Sunday, May 10, 2009

Pembicaraan Warung Kopi



Salah satu fenomena yang sangat kentara adalah banyaknya pembicaraan mengenai krisis ekonomi, tentang perusahaan yang gulung tikar, pekerja-pekerja yang dirumahkan, inflasi, dan banyak cerita lain. Ini terjadi dimana-mana, di media cetak, media elektronik, di pasar, kedai mamak (rumah makan kepunyaan India muslim), bahkan di warung kopi! Emmm.. Kalau yang ini sih tak usah heran ya, secarrraaa... semua (yang mengaku ahli) kumpul membahas setiap kejadian. Politik, olahraga, ekonomi, fashion, teknologi, dan banyak bidang lainnya dibahas disini. Anak istri? gak tau deh gimana. Karena berdasarkan pengamatan saya pada warung kopi deket rumah, warga warung kopi bisa seharian nangkring dengan ditemani segelas kopi dan beberapa potong gorengan.

Seorang ekonom lokal mengatakan bahwa krisis ekonomi yang terjadi saat ini merupakan krisis yang lebih parah daripada yang terjadi pada akhir 1920-an.

Saya jadi teringat tentang percakapan saya dengan seorang nenek disebelah rumah tempat tinggal saya dulu. Beliau sudah tua sekali, masa kecilnya juga di sekitar tahun yang sama. Beliau menceritakan bagaimana sederhananya hidup di malaysia ini pada zaman dulu. Untuk makan hanya perlu sedikit uang, bahkan kadang tidak perlu sama sekali, Karena beras dihasilkan dari sawah sendiri, gula masih dihasilkan dari tebu, ikan bisa dicari diparit atau disungai, ayam dan itik sudah tersedia dipekarangan, dan sayur-sayuran masih banyak dihutan.
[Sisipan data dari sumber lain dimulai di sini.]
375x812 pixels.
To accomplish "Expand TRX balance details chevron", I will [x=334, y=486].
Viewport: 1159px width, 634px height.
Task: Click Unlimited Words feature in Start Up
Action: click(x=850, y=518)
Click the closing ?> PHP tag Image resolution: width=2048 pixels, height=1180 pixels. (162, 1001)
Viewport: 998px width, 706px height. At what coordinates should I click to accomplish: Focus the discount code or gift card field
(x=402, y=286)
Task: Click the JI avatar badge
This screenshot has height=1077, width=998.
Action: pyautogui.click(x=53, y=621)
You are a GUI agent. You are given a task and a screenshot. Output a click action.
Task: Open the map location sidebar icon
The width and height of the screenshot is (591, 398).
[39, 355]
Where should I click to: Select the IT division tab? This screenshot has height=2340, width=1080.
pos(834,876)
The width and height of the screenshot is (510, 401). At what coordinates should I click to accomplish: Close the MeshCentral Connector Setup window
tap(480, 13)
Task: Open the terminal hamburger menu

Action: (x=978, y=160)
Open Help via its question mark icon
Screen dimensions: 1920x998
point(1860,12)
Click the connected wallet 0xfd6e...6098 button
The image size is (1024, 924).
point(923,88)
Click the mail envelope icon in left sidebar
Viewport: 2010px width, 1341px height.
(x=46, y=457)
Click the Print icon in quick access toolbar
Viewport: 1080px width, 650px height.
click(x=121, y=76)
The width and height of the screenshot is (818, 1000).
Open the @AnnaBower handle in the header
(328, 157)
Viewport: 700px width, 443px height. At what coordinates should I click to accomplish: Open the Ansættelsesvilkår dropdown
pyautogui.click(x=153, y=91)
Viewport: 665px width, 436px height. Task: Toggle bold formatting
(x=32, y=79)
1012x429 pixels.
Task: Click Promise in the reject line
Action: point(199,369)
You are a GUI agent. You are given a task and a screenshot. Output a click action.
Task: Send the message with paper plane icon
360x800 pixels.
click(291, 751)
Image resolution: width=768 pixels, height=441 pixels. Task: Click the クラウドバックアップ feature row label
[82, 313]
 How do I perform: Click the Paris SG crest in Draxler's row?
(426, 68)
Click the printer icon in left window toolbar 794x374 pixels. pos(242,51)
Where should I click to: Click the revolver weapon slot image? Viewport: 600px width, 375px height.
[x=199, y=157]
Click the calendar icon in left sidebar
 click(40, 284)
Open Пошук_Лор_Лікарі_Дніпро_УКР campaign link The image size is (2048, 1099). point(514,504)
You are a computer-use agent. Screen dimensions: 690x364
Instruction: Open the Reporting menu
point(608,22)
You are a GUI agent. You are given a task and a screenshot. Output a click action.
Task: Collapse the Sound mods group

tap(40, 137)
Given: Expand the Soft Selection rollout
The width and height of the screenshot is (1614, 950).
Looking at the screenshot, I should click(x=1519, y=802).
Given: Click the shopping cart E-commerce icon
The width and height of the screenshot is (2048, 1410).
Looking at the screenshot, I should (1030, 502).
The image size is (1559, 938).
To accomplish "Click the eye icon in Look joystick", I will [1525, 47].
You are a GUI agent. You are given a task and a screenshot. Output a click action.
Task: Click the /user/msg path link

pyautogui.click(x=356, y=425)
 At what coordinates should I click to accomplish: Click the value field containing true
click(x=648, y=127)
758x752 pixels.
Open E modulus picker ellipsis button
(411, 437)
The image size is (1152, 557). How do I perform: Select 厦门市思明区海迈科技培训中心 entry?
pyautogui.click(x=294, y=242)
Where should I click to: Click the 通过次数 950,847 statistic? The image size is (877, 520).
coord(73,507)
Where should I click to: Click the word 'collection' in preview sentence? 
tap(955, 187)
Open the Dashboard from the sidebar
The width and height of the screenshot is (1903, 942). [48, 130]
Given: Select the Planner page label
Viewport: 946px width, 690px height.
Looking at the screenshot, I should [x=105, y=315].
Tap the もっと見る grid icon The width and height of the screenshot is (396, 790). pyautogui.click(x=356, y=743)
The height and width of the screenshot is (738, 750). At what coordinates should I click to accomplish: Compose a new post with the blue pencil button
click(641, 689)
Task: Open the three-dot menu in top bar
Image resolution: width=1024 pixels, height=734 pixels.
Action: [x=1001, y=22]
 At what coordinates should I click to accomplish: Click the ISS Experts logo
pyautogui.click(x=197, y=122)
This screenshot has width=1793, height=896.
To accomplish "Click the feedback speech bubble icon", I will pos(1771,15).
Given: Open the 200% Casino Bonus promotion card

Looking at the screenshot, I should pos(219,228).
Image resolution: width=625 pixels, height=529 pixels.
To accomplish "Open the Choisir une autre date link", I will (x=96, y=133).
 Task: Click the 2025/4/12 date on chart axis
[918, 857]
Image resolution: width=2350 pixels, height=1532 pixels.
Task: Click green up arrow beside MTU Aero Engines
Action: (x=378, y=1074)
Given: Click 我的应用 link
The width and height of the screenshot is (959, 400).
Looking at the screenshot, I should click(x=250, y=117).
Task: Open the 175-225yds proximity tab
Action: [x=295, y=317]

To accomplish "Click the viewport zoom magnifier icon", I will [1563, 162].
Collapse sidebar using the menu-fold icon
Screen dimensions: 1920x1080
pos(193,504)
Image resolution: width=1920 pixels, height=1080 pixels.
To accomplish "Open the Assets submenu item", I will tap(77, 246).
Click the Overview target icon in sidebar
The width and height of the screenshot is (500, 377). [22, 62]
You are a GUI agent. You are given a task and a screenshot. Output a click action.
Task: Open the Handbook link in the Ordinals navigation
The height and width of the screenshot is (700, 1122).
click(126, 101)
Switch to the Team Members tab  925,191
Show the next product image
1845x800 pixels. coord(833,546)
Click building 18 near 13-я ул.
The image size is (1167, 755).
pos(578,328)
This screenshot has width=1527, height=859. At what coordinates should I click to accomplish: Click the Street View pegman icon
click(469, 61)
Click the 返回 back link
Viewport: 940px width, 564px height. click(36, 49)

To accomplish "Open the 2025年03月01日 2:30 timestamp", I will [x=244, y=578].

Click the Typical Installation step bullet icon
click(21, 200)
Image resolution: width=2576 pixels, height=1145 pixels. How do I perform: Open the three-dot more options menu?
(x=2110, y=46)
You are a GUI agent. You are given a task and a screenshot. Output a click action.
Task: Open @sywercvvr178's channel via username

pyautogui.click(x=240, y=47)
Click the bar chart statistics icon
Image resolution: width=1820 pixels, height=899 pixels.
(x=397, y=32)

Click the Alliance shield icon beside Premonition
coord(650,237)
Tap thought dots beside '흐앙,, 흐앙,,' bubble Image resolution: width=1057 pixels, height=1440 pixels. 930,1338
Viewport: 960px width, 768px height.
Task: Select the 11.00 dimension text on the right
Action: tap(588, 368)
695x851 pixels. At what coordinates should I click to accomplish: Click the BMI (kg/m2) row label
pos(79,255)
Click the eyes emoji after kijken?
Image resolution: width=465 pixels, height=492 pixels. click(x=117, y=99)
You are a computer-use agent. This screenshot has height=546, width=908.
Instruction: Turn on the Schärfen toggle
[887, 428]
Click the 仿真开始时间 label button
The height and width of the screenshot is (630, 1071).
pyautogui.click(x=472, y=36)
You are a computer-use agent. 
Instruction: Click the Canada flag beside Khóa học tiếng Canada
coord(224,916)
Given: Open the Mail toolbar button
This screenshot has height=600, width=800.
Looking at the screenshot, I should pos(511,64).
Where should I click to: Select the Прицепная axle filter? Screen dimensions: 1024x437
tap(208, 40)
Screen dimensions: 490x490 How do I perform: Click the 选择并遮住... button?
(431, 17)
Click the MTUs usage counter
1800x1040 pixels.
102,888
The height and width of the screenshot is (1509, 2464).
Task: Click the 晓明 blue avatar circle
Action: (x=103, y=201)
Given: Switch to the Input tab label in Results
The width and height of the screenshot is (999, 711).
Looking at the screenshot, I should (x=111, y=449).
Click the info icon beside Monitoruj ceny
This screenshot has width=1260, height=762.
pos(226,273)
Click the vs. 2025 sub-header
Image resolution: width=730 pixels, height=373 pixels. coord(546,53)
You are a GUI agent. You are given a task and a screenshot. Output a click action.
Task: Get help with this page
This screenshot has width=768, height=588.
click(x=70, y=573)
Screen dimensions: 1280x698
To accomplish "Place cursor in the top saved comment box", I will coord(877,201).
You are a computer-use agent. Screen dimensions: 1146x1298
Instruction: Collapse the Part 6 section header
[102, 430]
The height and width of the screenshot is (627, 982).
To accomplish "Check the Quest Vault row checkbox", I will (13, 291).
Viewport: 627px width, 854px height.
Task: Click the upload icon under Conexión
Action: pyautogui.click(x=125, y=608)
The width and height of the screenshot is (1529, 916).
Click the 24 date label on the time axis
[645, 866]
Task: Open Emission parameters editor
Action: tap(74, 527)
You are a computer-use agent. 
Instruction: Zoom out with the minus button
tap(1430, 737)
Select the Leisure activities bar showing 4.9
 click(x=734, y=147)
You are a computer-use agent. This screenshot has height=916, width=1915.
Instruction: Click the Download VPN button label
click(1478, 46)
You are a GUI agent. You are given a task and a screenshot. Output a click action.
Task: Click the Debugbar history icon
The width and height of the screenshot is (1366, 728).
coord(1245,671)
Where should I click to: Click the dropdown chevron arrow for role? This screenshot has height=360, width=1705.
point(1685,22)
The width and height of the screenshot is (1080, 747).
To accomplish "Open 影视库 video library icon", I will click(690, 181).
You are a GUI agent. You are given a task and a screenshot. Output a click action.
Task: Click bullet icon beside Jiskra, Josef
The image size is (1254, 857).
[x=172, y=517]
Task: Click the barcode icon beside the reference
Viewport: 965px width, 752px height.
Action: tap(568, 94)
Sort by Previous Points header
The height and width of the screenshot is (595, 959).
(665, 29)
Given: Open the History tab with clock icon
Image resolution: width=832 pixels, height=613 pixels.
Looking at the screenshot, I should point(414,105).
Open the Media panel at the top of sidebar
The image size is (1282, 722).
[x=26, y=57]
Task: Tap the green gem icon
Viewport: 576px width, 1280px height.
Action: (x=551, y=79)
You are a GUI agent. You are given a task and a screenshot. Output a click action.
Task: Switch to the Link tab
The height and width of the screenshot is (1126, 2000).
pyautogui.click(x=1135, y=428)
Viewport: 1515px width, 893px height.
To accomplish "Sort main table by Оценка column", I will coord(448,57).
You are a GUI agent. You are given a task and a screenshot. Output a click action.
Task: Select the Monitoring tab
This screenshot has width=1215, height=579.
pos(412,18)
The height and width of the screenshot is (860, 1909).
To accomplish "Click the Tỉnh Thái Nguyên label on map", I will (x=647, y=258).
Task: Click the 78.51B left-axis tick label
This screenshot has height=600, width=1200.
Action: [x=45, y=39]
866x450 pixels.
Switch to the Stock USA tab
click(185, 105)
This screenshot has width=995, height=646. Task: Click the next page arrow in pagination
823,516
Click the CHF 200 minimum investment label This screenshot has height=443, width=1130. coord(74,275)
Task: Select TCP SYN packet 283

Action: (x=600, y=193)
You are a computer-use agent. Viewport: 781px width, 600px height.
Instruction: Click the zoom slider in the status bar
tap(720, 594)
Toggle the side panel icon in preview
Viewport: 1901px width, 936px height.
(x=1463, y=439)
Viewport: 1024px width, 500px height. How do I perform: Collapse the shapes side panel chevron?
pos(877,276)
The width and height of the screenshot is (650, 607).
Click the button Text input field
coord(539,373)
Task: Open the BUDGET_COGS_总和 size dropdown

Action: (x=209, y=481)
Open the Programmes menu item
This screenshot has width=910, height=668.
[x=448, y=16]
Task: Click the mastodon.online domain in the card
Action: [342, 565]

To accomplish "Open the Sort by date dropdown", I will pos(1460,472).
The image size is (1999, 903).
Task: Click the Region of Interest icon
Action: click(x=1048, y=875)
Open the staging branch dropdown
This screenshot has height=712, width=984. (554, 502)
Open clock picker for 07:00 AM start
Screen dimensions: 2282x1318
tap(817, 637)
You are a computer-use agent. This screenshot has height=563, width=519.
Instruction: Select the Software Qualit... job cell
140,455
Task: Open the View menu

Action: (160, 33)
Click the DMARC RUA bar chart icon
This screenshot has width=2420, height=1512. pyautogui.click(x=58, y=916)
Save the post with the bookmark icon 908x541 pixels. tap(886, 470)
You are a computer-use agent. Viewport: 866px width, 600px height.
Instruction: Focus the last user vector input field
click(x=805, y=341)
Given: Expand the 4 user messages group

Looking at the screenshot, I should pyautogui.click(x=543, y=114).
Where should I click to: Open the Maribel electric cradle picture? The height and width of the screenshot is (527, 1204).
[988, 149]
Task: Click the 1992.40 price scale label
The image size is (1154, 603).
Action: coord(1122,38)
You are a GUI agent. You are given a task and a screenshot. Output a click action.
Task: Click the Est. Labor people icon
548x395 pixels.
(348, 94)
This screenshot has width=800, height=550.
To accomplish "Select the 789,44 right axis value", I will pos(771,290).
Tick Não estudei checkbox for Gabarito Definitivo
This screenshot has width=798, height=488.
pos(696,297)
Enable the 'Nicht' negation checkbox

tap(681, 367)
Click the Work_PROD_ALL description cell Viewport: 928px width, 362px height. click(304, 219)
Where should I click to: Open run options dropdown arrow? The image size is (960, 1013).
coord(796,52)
Untuk kendaraan, jangankan mobil, sepeda pun sudah termasuk barang mewah. Kendaraan utama selain tapak kaki sendiri, adalah sampan atau perahu. Tidak ada highway, tidak perlu bayar parkir. Masa kecil si nenek tidak mengenal istilah uang jajan, tidak ada ongkos buat angkot, dan tidak ada buku teks karena tidak ada kurikulum. Guru mengaji atau guru silat masih bisa dibayar dengan jengkol atau pisang kepok dari ladang.

Pada masa itu, minum kopi di cafe juga belum jadi budaya. Jika ingin berkumpul dengan teman-teman, silahkan datang kerumah. Tuan rumah akan menyediakan makanan ringan dan kopi panas yang membuat suasana semakin hangat

Belum ada tagihan internet, tagihan listrik, apalagi tagihan Astro. Tidak perlu celingak celinguk kana kiri sebelum menjawab handphone yang berdering (malu diejekin temannya yang mengatakan handphonenya mirip sabun cap telepon). Karena kemudahan-kemudahan itu juga belum ada. Tidak ada shopping mall dan sekutunya. Kalau mau belanja biasanya cuma pergi ke warung terdekat. Warung si Kolok atau warung makcik Din.

Maintenance diri juga tidak terlalu ribet. Tidak ada facial, spa, manicure-pedicure. Paling top juga pakai bedak dingin.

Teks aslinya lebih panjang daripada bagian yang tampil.